WHAT TO WORK ON
The lines in the listing below are to be given again exactly, starting at the line holding "How do I perform: Click the 2" and ending at the line holding "Task: Sort by the Edition column header". Do not include pictures.

MATERIAL SUPPLIED
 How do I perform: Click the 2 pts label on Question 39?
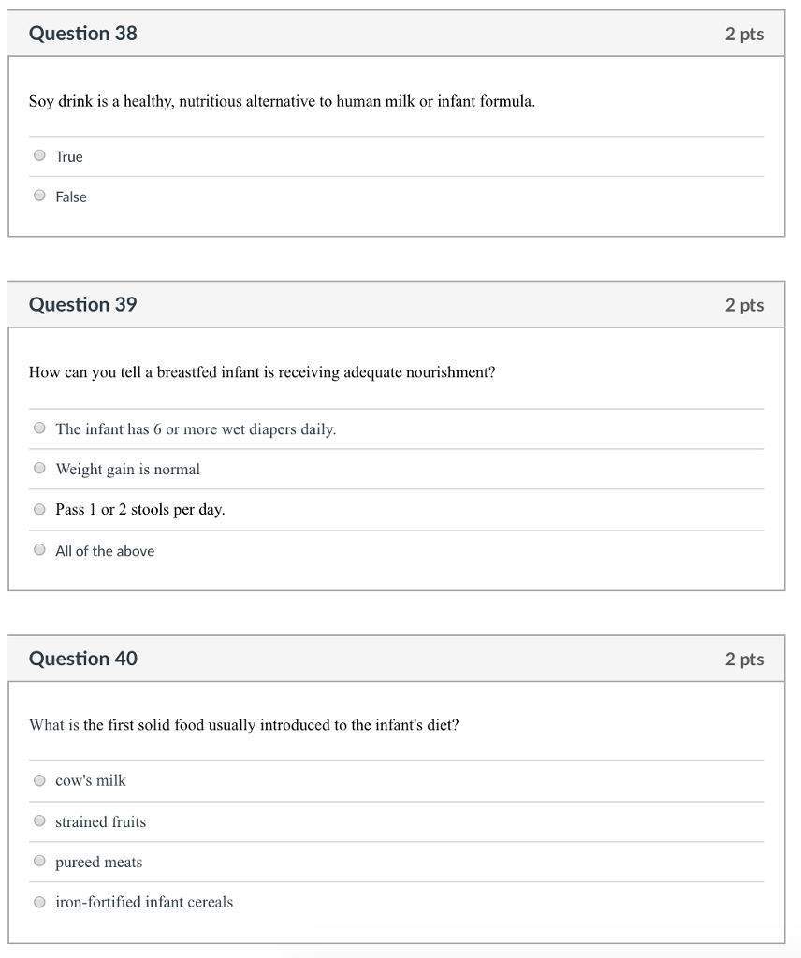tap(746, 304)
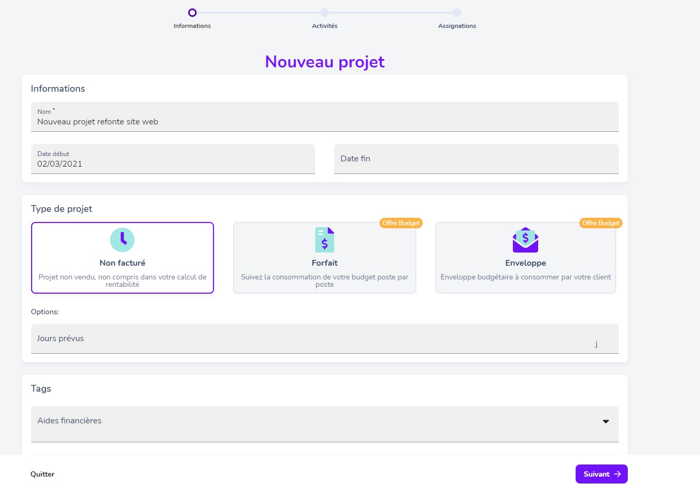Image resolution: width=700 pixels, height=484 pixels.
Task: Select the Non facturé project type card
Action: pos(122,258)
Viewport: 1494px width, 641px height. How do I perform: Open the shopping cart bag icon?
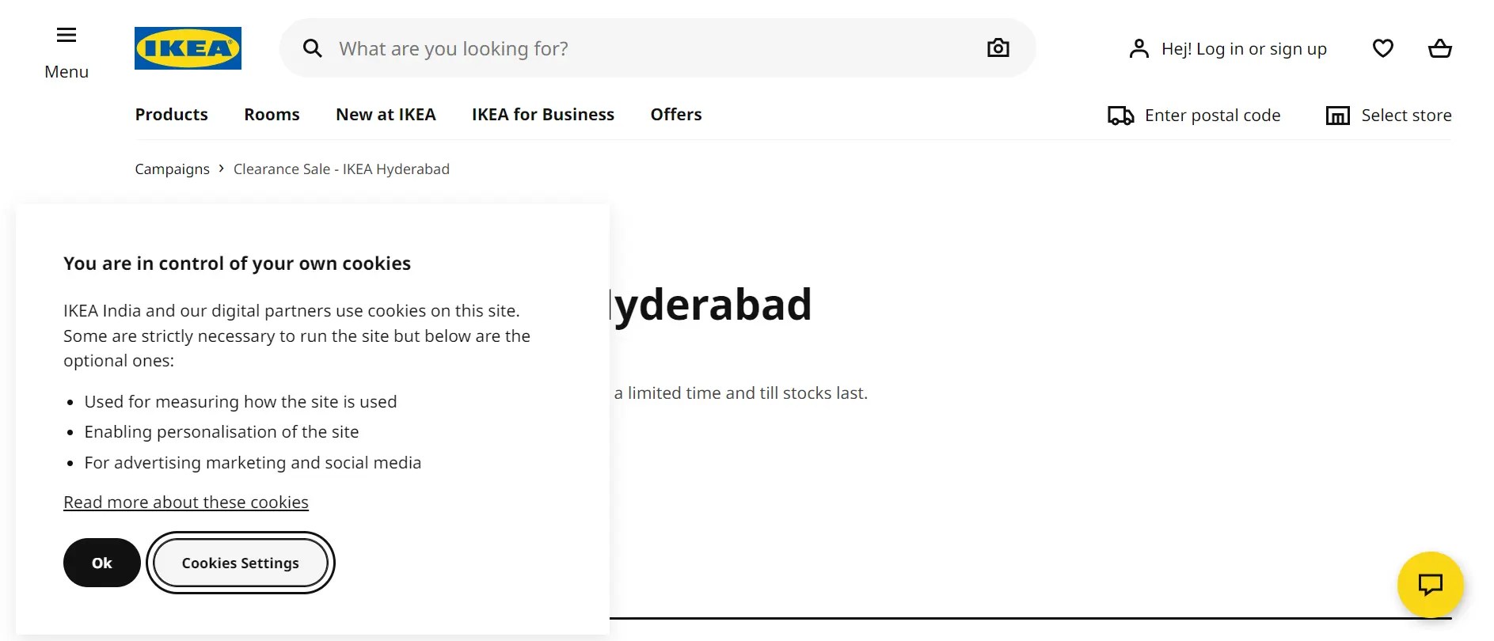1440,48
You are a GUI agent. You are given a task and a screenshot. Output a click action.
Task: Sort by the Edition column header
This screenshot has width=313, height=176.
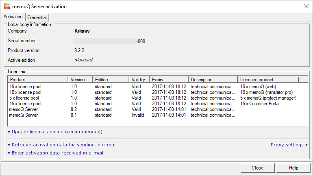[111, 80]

...

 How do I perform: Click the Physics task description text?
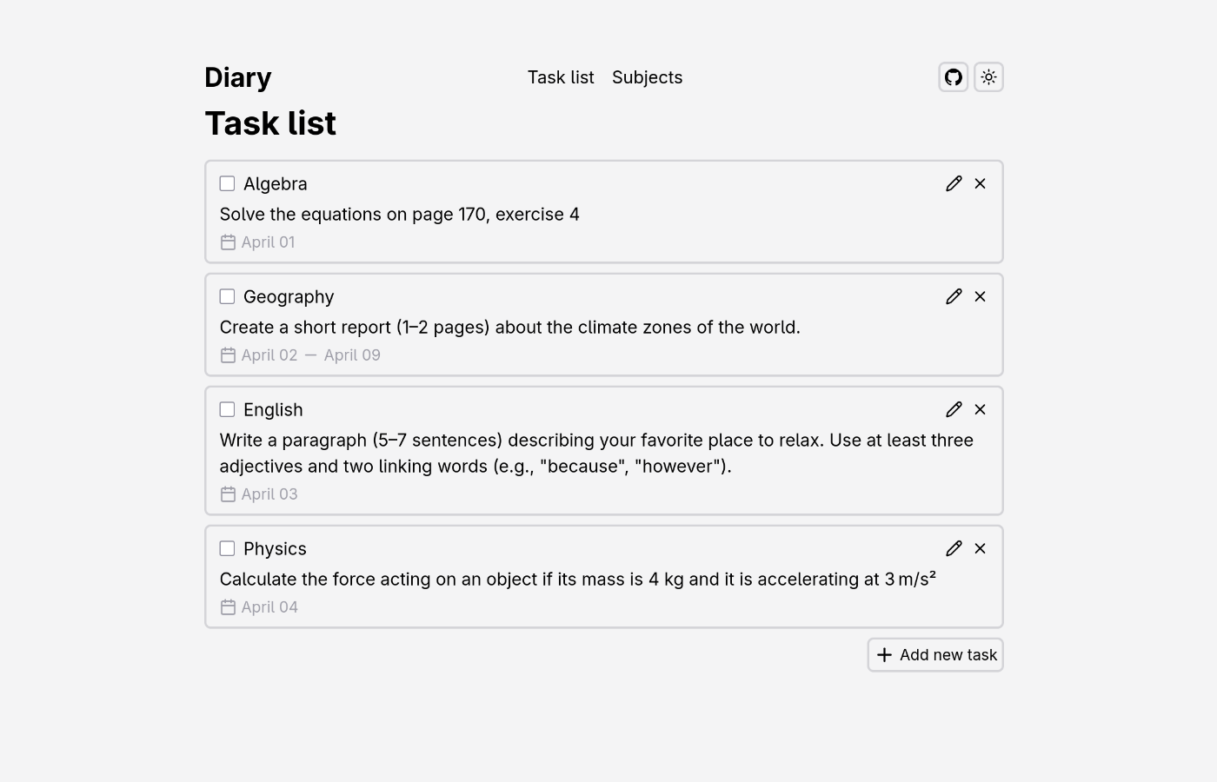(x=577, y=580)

TASK SOLUTION
 How do I perform: Click the 2 pts label on Question 39?
tap(746, 304)
Image resolution: width=700 pixels, height=484 pixels.
Task: Select the Non facturé project type card
Action: pos(122,258)
Viewport: 1494px width, 641px height. How do I perform: Open the shopping cart bag icon?
1440,48
You are a GUI agent. You are given a task and a screenshot. Output a click action.
Task: Sort by the Edition column header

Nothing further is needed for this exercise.